Bioconductor / IRanges

Foundation of integer range manipulation in Bioconductor
https://bioconductor.org/packages/IRanges
22 stars 10 forks source link

Make the IRanges() constructor compatible with ALTREP #18

Open hpages opened 5 years ago

hpages commented 5 years ago

(Moving this from the devteam-bioc Slack to GitHub)

Jiefei wrote on Slack:

Hi Herve, I would like to make some changes to the IRanges package but I might miss something so I want to hear your opinion. For making the IRanges package compatible with ALTREP, the IRanges should be able to use the user's input as its start and width variable, so for the C level constructor:


SEXP solve_user_SEW0(SEXP start, SEXP end, SEXP width)
{
SEXP ans, ans_start, ans_width;
int ans_length, i;
ans_length = LENGTH(start);
PROTECT(ans_start = NEW_INTEGER(ans_length));
PROTECT(ans_width = NEW_INTEGER(ans_length));
for (i = 0; i < ans_length; i++) {
    if (solve_user_SEW0_row(INTEGER(start)[i],
                INTEGER(end)[i],
                INTEGER(width)[i],
                INTEGER(ans_start) + i,
                INTEGER(ans_width) + i) != 0)
    {
        UNPROTECT(2);
        error("solving row %d: %s", i + 1, errmsg_buf);
    }
}
PROTECT(ans = _new_IRanges("IRanges", ans_start, ans_width, R_NilValue));
UNPROTECT(3);
return ans;

}

> I plan to change it to

SEXP solve_user_SEW0(SEXP start, SEXP end, SEXP width) { SEXP ans; int duplicate_num = 0; int ans_length = LENGTH(start); for (int i = 0; i < ans_length; i++) { if (solve_user_SEW0_row(i, &start,&end, &width, &duplicate_num ) != 0) { error("solving row %d: %s", i + 1, errmsg_buf); } } PROTECT(ans = _new_IRanges("IRanges", start, width, R_NilValue)); UNPROTECT(1+ duplicate_num); return ans; }


> The function `solve_user_SEW0_row` will duplicate `start` and `width` if it need to change the value of these two variables. The similar pattern is also found in the function `solve_user_SEW`. I would like to know if there is any concern that prevents us from using the user's input as the IRanges object's slots. Do you think these changes could be a solution for the ALTREP problem?
hpages commented 5 years ago

Sure. Not duplicating the user input when it doesn't need to be modified sounds like a good general principle anyway, even without ALTREP in the picture. I will suggest a slightly different implementation though. I'm not a big fan of the duplicate_num thing. I found it cleaner and much easier to maintain in the long run to do the UNPROTECTs in the function body that did the PROTECTs. In other words, I've always tried to have each function clean-up after itself rather than delegating the cleaning to the caller. I have a meeting in 20s (at 3pm EST) but will propose something after that.

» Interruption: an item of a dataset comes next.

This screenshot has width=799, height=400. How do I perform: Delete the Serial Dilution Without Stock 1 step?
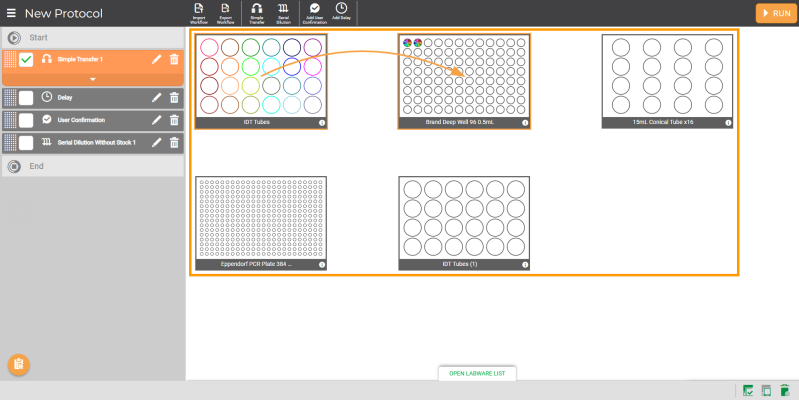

hpages commented 5 years ago

@Jiefei-Wang

Hi Jiefei,

This is done in IRanges 2.19.12: https://github.com/Bioconductor/IRanges/commit/6eb40e6a0d2dc9bccf8fdffc2b91f282bb023c94

Note the two-pass approach. The idea is to do a first pass in order to:

With this version of IRanges:

library(IRanges)
library(XVector)  # for XVector:::address()

start <- 101:105
width <- 7:3
ir1 <- IRanges(start, width=width)
stopifnot(XVector:::address(start(ir1)) == XVector:::address(start))
stopifnot(XVector:::address(width(ir1)) == XVector:::address(width))

width <- c(7:5, NA, NA)
ir2 <- IRanges(start, width=width)
# Error in .Call2("solve_user_SEW0", start, end, width, PACKAGE = "IRanges") : 
#   In range 4: at least two out of 'start', 'end', and 'width', must
#   be supplied.

end <- c(NA, NA, NA, 999, 104)
ir3 <- IRanges(start, end, width)
stopifnot(XVector:::address(start(ir3)) == XVector:::address(start))
stopifnot(XVector:::address(width(ir3)) != XVector:::address(width))

start <- c(101:104, NA)
width <- 7:3
end <- c(NA, NA, NA, NA, 10)
ir4 <- IRanges(start, end, width)
stopifnot(XVector:::address(start(ir4)) != XVector:::address(start))
stopifnot(XVector:::address(width(ir4)) == XVector:::address(width))

Let me know how that works in the ALTREP context.

H.

Jiefei-Wang commented 5 years ago

Hi @hpages ,

From our discussion last week, we can make use of ALTREP if the code can operate on SEXPs instead of data pointers. Would you like me to apply these changes and make a pull request? I will preserve the code structure as possible as I can.

Best, Jiefei

hpages commented 5 years ago

Sounds good Jiefei. Thanks!